The important distinction to make in your mind is that you are not the work that is being critiqued. Your value as a person is not up for review. When you’re in a company without a single designer in the room, it can feel like you’re your only defender. But the sooner I was able to detangle myself from my work, the easier it was to actually digest feedback and defend the work objectively.
Lesson 5: Believe in the brand
From the very beginning, I made Max put in my contract that I would help design every office space that Faire would occupy. He looked at me puzzled, then laughed it off and said “no problem.”
What he saw as a random request, I saw as an incredible brand opportunity. Design extends way beyond pixels and user flows. Brand identity, company strategy, and team culture are all intertwined with design.

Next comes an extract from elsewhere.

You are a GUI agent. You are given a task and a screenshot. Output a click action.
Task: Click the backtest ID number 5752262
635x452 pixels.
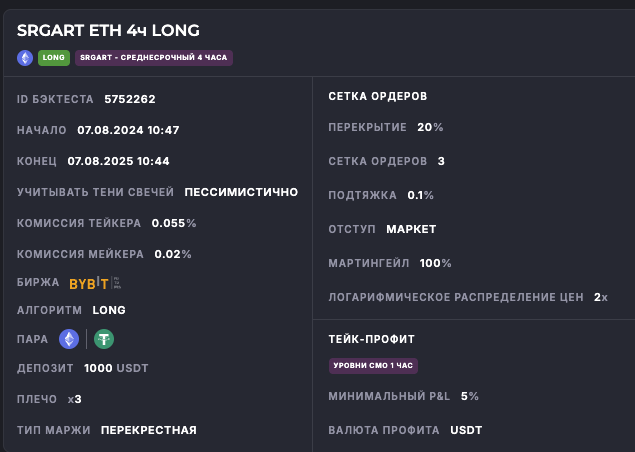[130, 99]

I believe that all great companies are built on great brands. When brand experiences are undeniably compelling, and undeniably well-designed, they become central to a company’s value. And spaces are a huge part of that.
We’ve moved four times in San Francisco alone, each office larger and more complex than the last. I’ve gotten to creative direct each one from the beginning, from naming our meeting rooms to customizing furniture partnerships with small independent craftspeople.
Keeping the spaces that we work in on-brand serves as a reminder to every person walking through our doors what our purpose is, and what it all measures up to at the end of the day. Our spaces instill a sense of pride in our team, a sense of belonging, and an overwhelming sense of mission. One of our recent internal culture polls across the company reported that, although we have areas to improve, 100% of all 240 employees at Faire feel aligned to our mission.
Designers can impact so much more than the pixels on a screen. They can grow companies and foster belonging and culture in a way that no one else can.